We have previously established that human polymorphonuclear cells (PMN) express IL-2R beta- and gamma-chains and that addition of IL-2 maintains the viability of PMN by preventing these cells from undergoing programmed cell death. The purpose of this study was to examine whether IL-2-releasing tumor cells are capable of stimulating PMN tumoricidal activity. We therefore investigated the ability of PMN to kill IL-2-transfected tumor cells using normal human PMN directed against the murine mammary adenocarcinoma TS/A engineered to release high amounts of murine IL-2 (3,600 U, B6) compared with TS/A parental cells and TS/A tumor cells transfected with the neomycin-resistance (NEO) gene only.
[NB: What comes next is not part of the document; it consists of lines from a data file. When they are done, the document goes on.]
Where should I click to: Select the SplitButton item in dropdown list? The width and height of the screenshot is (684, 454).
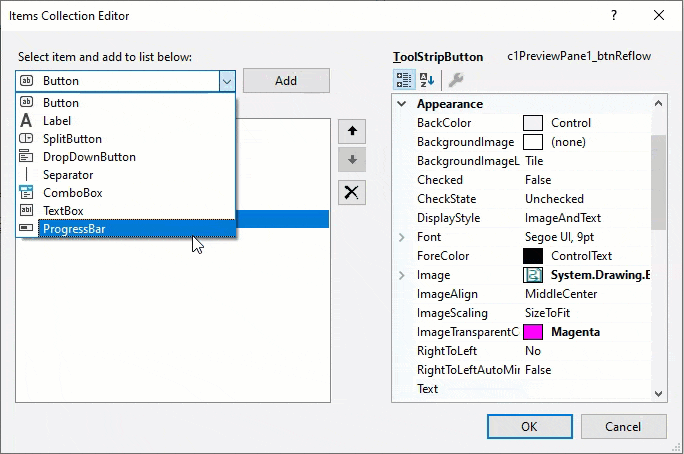click(x=72, y=139)
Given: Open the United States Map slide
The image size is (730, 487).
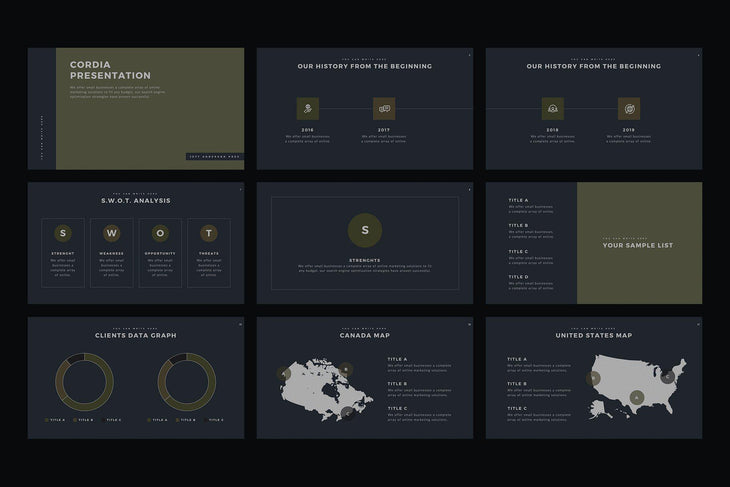Looking at the screenshot, I should pyautogui.click(x=594, y=378).
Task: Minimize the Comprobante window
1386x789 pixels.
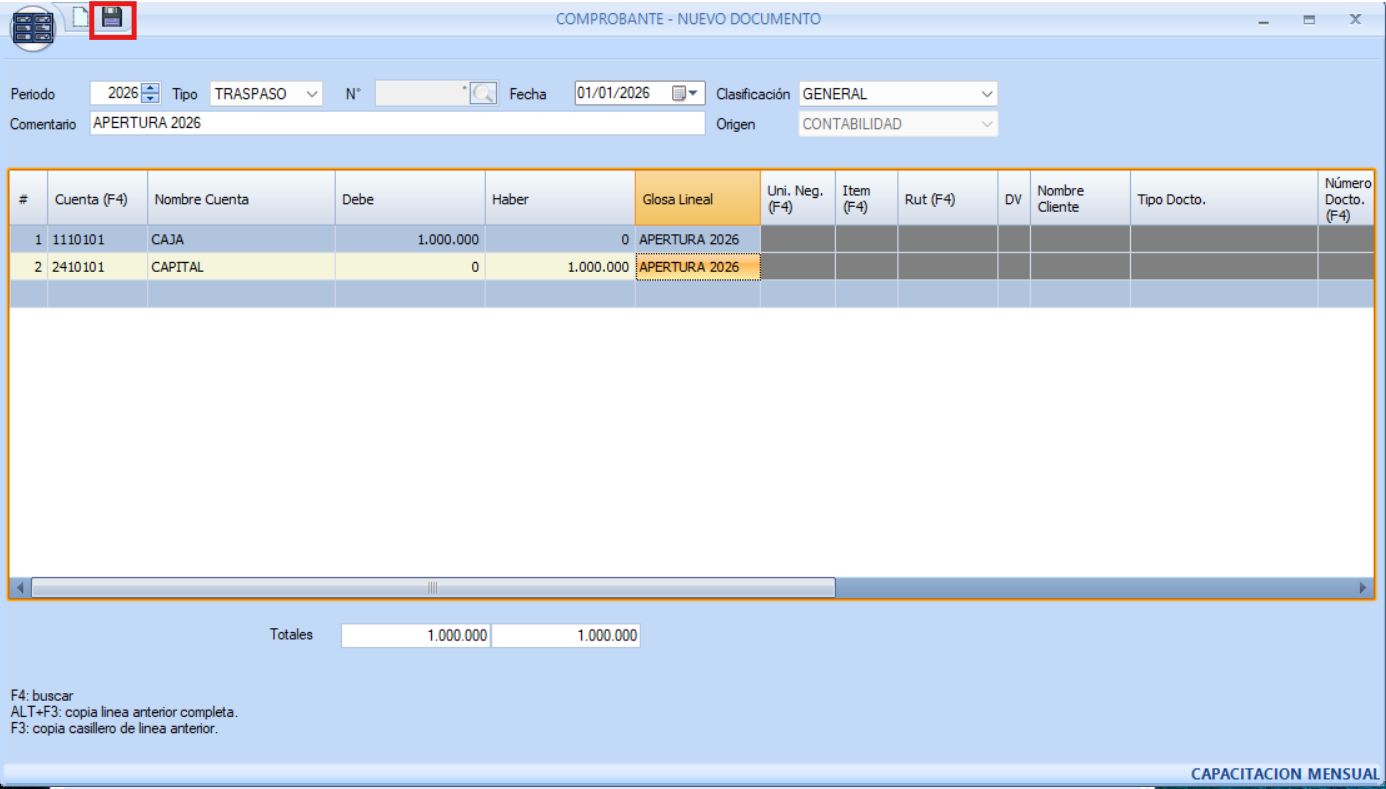Action: (1264, 20)
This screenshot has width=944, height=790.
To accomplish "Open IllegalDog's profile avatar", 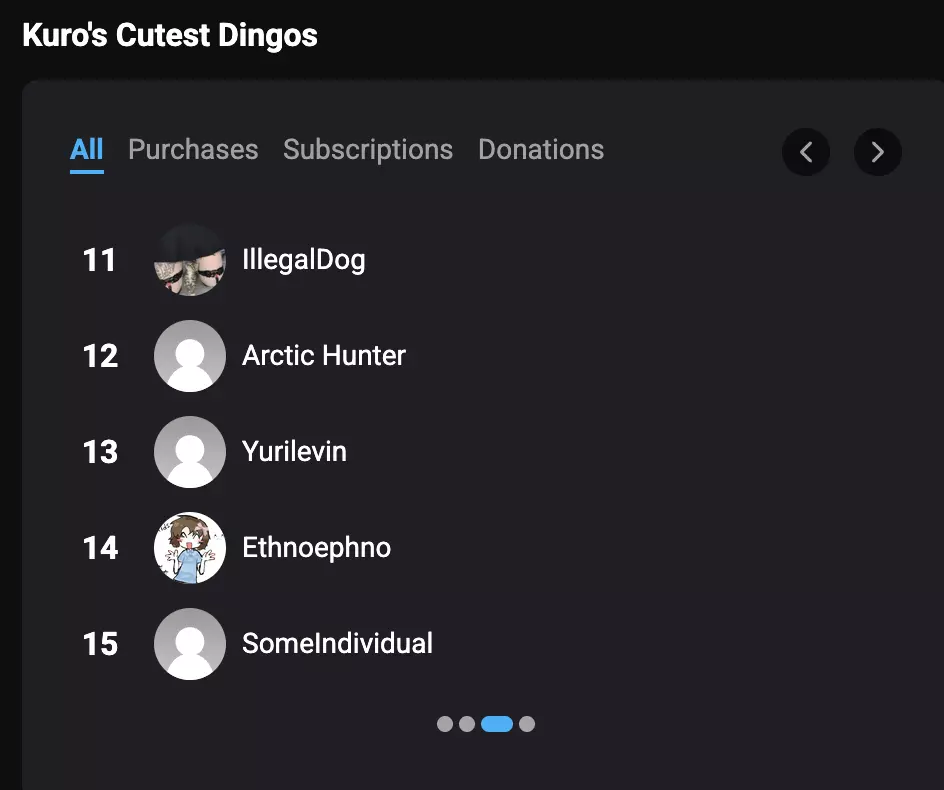I will coord(190,260).
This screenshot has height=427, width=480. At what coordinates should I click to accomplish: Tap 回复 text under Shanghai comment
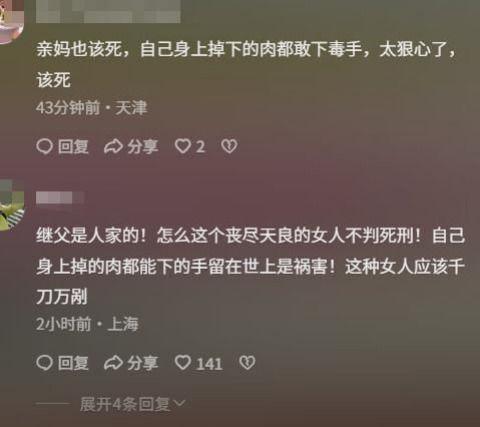(x=73, y=363)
The potency of PMN as IL-2-induced killer cells was indicated by the low number of cells required for killing (effector cell:target cell ratio 10:1) and the degree of tumor cell lysis (68+/-10%). Evidence for the role of IL-2 as a mediator of tumor cytotoxicity by PMN was substantiated by inhibition of tumor killing with anti-IL-2 and anti-IL-2R beta monoclonal antibodies (MAbs). Furthermore, in vivo depletion of mature granulocytes using MAb RB6-8C5 resulted in B6 adenocarcinoma growth, thereby confirming a direct role for IL-2-activated PMN in tumor cytolysis. Lastly, we suggest that one possible mechanism involved in IL-2-induced PMN cytotoxicity against the B6 clone occurs via the nitric oxide pathway, which could be inhibited upon addition of the arginine analog, N(G)-monomethyl-L-arginine.